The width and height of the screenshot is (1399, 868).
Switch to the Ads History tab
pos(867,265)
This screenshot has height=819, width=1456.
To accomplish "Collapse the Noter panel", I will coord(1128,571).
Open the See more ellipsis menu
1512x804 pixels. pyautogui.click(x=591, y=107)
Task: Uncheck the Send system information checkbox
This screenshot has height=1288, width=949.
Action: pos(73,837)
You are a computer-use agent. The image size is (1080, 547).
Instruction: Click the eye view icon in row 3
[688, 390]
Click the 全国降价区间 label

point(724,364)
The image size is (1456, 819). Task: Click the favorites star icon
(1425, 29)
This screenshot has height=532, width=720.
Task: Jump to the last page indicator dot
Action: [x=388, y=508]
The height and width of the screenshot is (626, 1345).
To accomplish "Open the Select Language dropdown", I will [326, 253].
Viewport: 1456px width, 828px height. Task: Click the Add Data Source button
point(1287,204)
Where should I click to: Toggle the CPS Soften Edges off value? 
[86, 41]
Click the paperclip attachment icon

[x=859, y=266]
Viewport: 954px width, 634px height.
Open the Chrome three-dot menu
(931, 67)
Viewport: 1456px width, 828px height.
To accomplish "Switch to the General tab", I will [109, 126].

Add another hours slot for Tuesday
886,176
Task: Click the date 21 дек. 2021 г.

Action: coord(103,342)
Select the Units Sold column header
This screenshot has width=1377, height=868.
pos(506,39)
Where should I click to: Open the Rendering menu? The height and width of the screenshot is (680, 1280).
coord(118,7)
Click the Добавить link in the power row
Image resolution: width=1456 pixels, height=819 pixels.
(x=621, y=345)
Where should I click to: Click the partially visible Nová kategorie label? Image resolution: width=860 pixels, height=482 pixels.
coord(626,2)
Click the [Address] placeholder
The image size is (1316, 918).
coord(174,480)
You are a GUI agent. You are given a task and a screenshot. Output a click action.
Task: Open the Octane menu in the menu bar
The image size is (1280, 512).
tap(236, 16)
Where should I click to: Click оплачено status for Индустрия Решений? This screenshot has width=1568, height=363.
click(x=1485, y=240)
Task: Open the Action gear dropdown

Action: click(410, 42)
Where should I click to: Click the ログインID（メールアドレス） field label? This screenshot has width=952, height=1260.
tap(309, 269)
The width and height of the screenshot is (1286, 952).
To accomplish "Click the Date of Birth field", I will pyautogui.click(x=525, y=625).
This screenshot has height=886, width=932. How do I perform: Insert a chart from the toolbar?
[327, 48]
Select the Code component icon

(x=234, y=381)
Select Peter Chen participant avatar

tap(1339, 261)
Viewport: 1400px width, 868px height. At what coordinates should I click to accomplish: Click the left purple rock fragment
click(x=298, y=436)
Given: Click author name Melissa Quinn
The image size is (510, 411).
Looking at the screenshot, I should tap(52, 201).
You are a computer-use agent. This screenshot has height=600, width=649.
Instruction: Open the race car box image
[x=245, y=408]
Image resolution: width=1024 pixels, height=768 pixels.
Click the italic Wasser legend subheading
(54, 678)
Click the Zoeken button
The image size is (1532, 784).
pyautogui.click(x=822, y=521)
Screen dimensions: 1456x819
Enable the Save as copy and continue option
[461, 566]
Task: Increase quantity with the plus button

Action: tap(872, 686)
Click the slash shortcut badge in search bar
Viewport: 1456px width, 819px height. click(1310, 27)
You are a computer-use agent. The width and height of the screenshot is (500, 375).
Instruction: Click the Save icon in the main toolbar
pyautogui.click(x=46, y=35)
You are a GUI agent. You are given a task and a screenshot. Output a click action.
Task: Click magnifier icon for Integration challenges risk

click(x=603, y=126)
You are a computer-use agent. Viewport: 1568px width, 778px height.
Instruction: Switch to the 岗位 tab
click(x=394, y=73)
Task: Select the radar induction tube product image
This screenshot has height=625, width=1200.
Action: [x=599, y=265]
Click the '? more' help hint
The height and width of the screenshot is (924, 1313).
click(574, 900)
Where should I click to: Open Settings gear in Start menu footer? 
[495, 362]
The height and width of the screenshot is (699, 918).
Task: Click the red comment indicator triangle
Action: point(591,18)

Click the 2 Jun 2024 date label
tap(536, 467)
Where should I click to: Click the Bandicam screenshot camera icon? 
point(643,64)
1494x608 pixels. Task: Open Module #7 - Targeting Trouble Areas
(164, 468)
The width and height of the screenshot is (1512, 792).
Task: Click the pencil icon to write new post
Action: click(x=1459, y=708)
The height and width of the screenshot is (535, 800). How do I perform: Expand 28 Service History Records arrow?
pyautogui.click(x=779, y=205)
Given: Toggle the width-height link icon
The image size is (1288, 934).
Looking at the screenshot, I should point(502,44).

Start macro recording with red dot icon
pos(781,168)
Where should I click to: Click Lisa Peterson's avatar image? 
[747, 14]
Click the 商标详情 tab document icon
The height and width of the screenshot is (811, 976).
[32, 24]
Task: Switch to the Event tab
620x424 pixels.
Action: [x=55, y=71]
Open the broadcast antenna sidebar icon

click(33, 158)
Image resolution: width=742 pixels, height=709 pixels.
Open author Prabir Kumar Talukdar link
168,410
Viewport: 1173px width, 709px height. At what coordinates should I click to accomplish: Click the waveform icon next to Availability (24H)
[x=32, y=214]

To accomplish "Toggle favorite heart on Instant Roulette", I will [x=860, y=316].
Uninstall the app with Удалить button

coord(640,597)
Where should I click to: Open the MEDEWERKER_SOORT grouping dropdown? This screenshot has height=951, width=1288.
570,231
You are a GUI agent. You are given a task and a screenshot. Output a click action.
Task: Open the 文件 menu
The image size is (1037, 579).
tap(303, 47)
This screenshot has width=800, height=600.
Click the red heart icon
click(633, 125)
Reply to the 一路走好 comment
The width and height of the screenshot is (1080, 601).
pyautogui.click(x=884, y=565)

______

Stated problem: Lay out every line of the records above as a numbered list, skipping the blank lines.

Finished answer:
1. The width and height of the screenshot is (1399, 868).
2. Switch to the Ads History tab
3. pos(867,265)
4. This screenshot has height=819, width=1456.
5. To accomplish "Collapse the Noter panel", I will coord(1128,571).
6. Open the See more ellipsis menu
7. 1512x804 pixels. pyautogui.click(x=591, y=107)
8. Task: Uncheck the Send system information checkbox
9. This screenshot has height=1288, width=949.
10. Action: pos(73,837)
11. You are a computer-use agent. The image size is (1080, 547).
12. Instruction: Click the eye view icon in row 3
13. [688, 390]
14. Click the 全国降价区间 label
15. point(724,364)
16. The image size is (1456, 819). Task: Click the favorites star icon
17. (1425, 29)
18. This screenshot has height=532, width=720.
19. Task: Jump to the last page indicator dot
20. Action: [x=388, y=508]
21. The height and width of the screenshot is (626, 1345).
22. To accomplish "Open the Select Language dropdown", I will [326, 253].
23. Viewport: 1456px width, 828px height. Task: Click the Add Data Source button
24. point(1287,204)
25. Where should I click to: Toggle the CPS Soften Edges off value? 
26. [86, 41]
27. Click the paperclip attachment icon
28. [x=859, y=266]
29. Viewport: 954px width, 634px height.
30. Open the Chrome three-dot menu
31. (931, 67)
32. Viewport: 1456px width, 828px height.
33. To accomplish "Switch to the General tab", I will [109, 126].
34. Add another hours slot for Tuesday
35. 886,176
36. Task: Click the date 21 дек. 2021 г.
37. Action: coord(103,342)
38. Select the Units Sold column header
39. This screenshot has width=1377, height=868.
40. pos(506,39)
41. Where should I click to: Open the Rendering menu? The height and width of the screenshot is (680, 1280).
42. coord(118,7)
43. Click the Добавить link in the power row
44. Image resolution: width=1456 pixels, height=819 pixels.
45. (x=621, y=345)
46. Where should I click to: Click the partially visible Nová kategorie label? Image resolution: width=860 pixels, height=482 pixels.
47. coord(626,2)
48. Click the [Address] placeholder
49. The image size is (1316, 918).
50. coord(174,480)
51. You are a GUI agent. You are given a task and a screenshot. Output a click action.
52. Task: Open the Octane menu in the menu bar
53. The image size is (1280, 512).
54. tap(236, 16)
55. Where should I click to: Click оплачено status for Индустрия Решений? This screenshot has width=1568, height=363.
56. click(x=1485, y=240)
57. Task: Open the Action gear dropdown
58. Action: click(410, 42)
59. Where should I click to: Click the ログインID（メールアドレス） field label? This screenshot has width=952, height=1260.
60. tap(309, 269)
61. The width and height of the screenshot is (1286, 952).
62. To accomplish "Click the Date of Birth field", I will pyautogui.click(x=525, y=625).
63. This screenshot has height=886, width=932. How do I perform: Insert a chart from the toolbar?
64. [327, 48]
65. Select the Code component icon
66. (x=234, y=381)
67. Select Peter Chen participant avatar
68. tap(1339, 261)
69. Viewport: 1400px width, 868px height. At what coordinates should I click to accomplish: Click the left purple rock fragment
70. click(x=298, y=436)
71. Given: Click author name Melissa Quinn
72. The image size is (510, 411).
73. Looking at the screenshot, I should tap(52, 201).
74. You are a computer-use agent. This screenshot has height=600, width=649.
75. Instruction: Open the race car box image
76. [x=245, y=408]
77. Image resolution: width=1024 pixels, height=768 pixels.
78. Click the italic Wasser legend subheading
79. (54, 678)
80. Click the Zoeken button
81. The image size is (1532, 784).
82. pyautogui.click(x=822, y=521)
83. Screen dimensions: 1456x819
84. Enable the Save as copy and continue option
85. [461, 566]
86. Task: Increase quantity with the plus button
87. Action: tap(872, 686)
88. Click the slash shortcut badge in search bar
89. Viewport: 1456px width, 819px height. click(1310, 27)
90. You are a computer-use agent. The width and height of the screenshot is (500, 375).
91. Instruction: Click the Save icon in the main toolbar
92. pyautogui.click(x=46, y=35)
93. You are a GUI agent. You are given a task and a screenshot. Output a click action.
94. Task: Click magnifier icon for Integration challenges risk
95. click(x=603, y=126)
96. You are a computer-use agent. Viewport: 1568px width, 778px height.
97. Instruction: Switch to the 岗位 tab
98. click(x=394, y=73)
99. Task: Select the radar induction tube product image
100. This screenshot has height=625, width=1200.
101. Action: [x=599, y=265]
102. Click the '? more' help hint
103. The height and width of the screenshot is (924, 1313).
104. click(574, 900)
105. Where should I click to: Open Settings gear in Start menu footer? 
106. [495, 362]
107. The height and width of the screenshot is (699, 918).
108. Task: Click the red comment indicator triangle
109. Action: point(591,18)
110. Click the 2 Jun 2024 date label
111. tap(536, 467)
112. Where should I click to: Click the Bandicam screenshot camera icon? 
113. point(643,64)
114. 1494x608 pixels. Task: Open Module #7 - Targeting Trouble Areas
115. (164, 468)
116. The width and height of the screenshot is (1512, 792).
117. Task: Click the pencil icon to write new post
118. Action: click(x=1459, y=708)
119. The height and width of the screenshot is (535, 800). How do I perform: Expand 28 Service History Records arrow?
120. pyautogui.click(x=779, y=205)
121. Given: Toggle the width-height link icon
122. The image size is (1288, 934).
123. Looking at the screenshot, I should point(502,44).
124. Start macro recording with red dot icon
125. pos(781,168)
126. Where should I click to: Click Lisa Peterson's avatar image? 
127. [747, 14]
128. Click the 商标详情 tab document icon
129. The height and width of the screenshot is (811, 976).
130. [32, 24]
131. Task: Switch to the Event tab
132. 620x424 pixels.
133. Action: [x=55, y=71]
134. Open the broadcast antenna sidebar icon
135. click(33, 158)
136. Image resolution: width=742 pixels, height=709 pixels.
137. Open author Prabir Kumar Talukdar link
138. 168,410
139. Viewport: 1173px width, 709px height. At what coordinates should I click to accomplish: Click the waveform icon next to Availability (24H)
140. [x=32, y=214]
141. To accomplish "Toggle favorite heart on Instant Roulette", I will [x=860, y=316].
142. Uninstall the app with Удалить button
143. coord(640,597)
144. Where should I click to: Open the MEDEWERKER_SOORT grouping dropdown? This screenshot has height=951, width=1288.
145. 570,231
146. You are a GUI agent. You are given a task and a screenshot. Output a click action.
147. Task: Open the 文件 menu
148. The image size is (1037, 579).
149. tap(303, 47)
150. This screenshot has width=800, height=600.
151. Click the red heart icon
152. click(633, 125)
153. Reply to the 一路走好 comment
154. The width and height of the screenshot is (1080, 601).
155. pyautogui.click(x=884, y=565)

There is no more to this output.